How to make great BBQ ribs. Easy tips and tricks for great ribs
I love BBQ. I'm talking about real BBQ, which is different from what you do when you grill a steak or throw some burgers on your barbecue.
BBQ, as it means in most of southern and mid western America, means cooking tough pieces of meat over a low smoky heat, for a long time.
It's not hard to make great BBQ, and I hope to help you understand the how's and why's of BBQ, so your next batch of BBQ ribs will be unbeatable.
6 Tips for great BBQ ribs
Don't ever boil your ribs! This is a BBQ abomination. The problem with ribs is that they can be a bit tough and ornery. They are full of collagen, and if not cooked properly, they will be incredibly tough and chewy. You want fall off the bone BBQ ribs, and you can achieve this by boiling them, but it's a bad idea. When you boil ribs, what you are effectively doing is making a pork broth.

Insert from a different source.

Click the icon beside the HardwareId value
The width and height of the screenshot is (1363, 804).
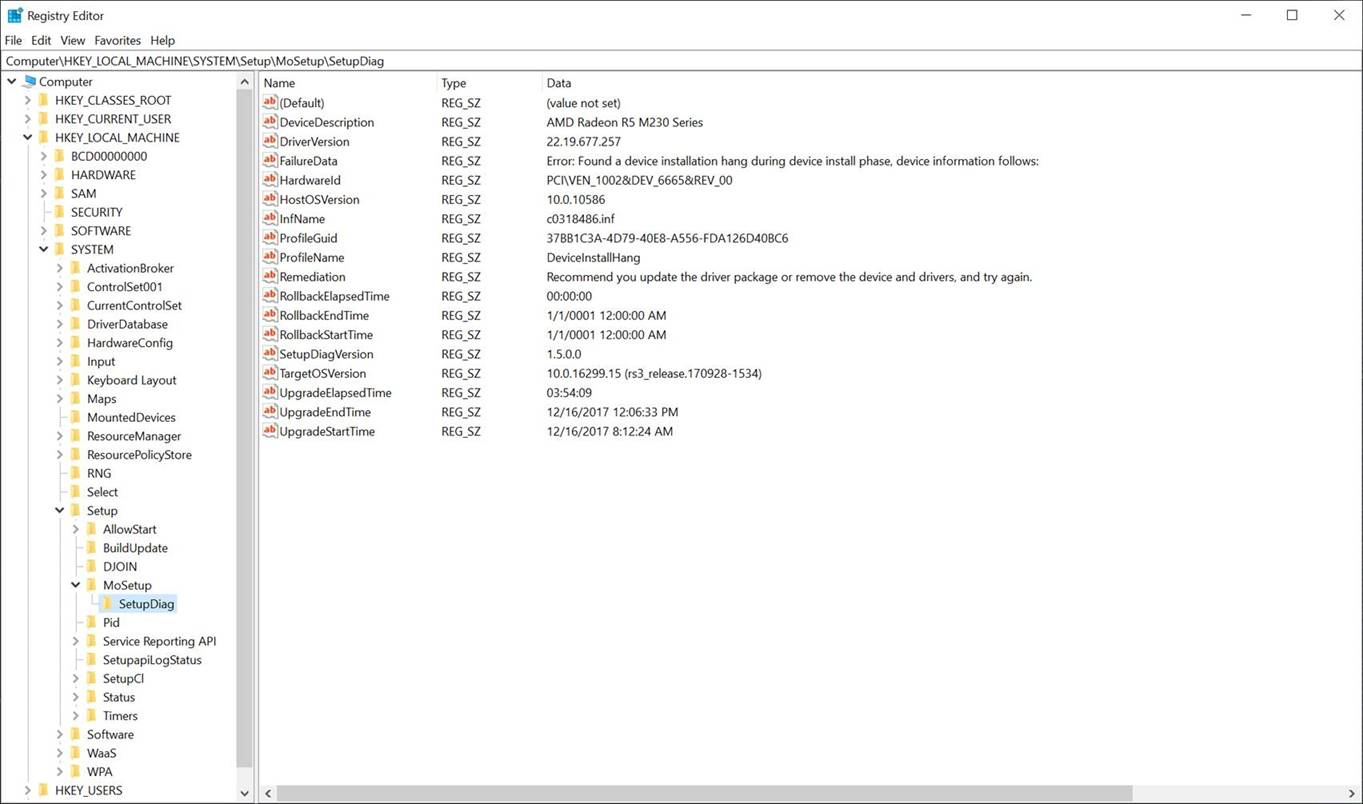[269, 180]
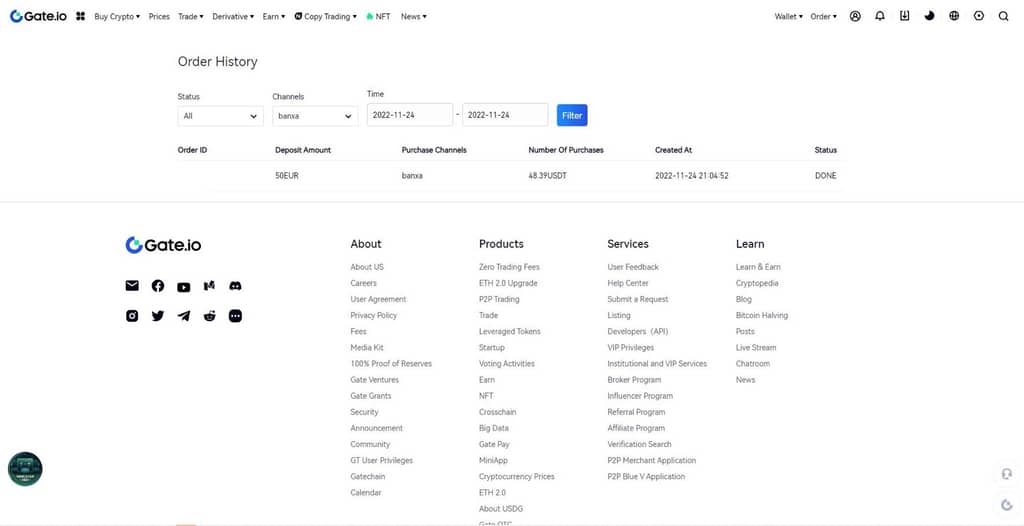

You are stealing a lot of the delicious potential flavors from the ribs, and they will be much blander and more one dimensional when cooked this way.

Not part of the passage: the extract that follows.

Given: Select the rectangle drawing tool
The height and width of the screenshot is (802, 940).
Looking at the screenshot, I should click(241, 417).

What you really want to do is sort of roast the meat. BBQ is a low heat method of roasting, and by dry roasting will concentrate the great flavors of the meat.
low and slow! The secret to tender BBQ ribs is a long cooking time over a low temperature. If you roast these slowly, the collagen in the meat will transform into luscious gelatin, and the meat will be tender and flavorful. You want to keep the heat between 250 and 300. Lower than 250 and you risk drying the meat, and higher than 300 is getting too hot for tenderizing cooking.
Take off the silver skin. The silver skin is a membrane that is attached to the underside of the bones. You can't chew it and marinades, rubs and sauces can't penetrate it. It's got to go. Take a knife and pry a little bit off, then grab it with your fingers and peel the while thing off.
Season the ribs the night before you plan on cooking them. Rub whatever spice rub you're using on the meat the night before, to give it enough time to penetrate and flavor the meat.
Cook them over indirect smoky heat. You can use any receptacle that will provide heat, and hold smoke. I've built an offset firebox smoker, smoked in my brick oven, and found best results from an old gas fired pizza oven. The heat in the pizza oven is nice and steady, and I just whack a big cast iron fry pan full of fruit tree wood with some charcoal mixed in to provide lots of smoke.
The lesson is that it doesn't really matter what is providing the heat, as long as there is a lot of smoke, the heat is good and even and low; and the meat is not too close to the heat source. You can use a backyard gas BBQ with wood chips to good effect, but it is hard to keep the ribs away from the direct heat of the flames (unless you've got a really BIG BBQ!).
You can get a little bullet smoker at most hardware stores for about 50$, and they will work reasonably well, or use your imagination, and design your own cue pit!
Don't sauce until the ribs are done (they're done when you lift up the rack in the middle a bit, and it threatens to split in two). When they are done, heat the grill up to medium and grill the sauced ribs for a few minutes.
Follow these 6 steps and you are well on your way to an outstanding BBQ meal. People can debate for hours between the different merits of rubs, mops, different woods and sauces; so you will have to make your own mind up about all that. Just remember the principles of low and slow and steady indirect smoky heat, and you will be just fine!
Nothing beats the backyard aromas of an afternoon's labor tending BBQ ribs, so get out there and enjoy a great weekend afternoon at the cue!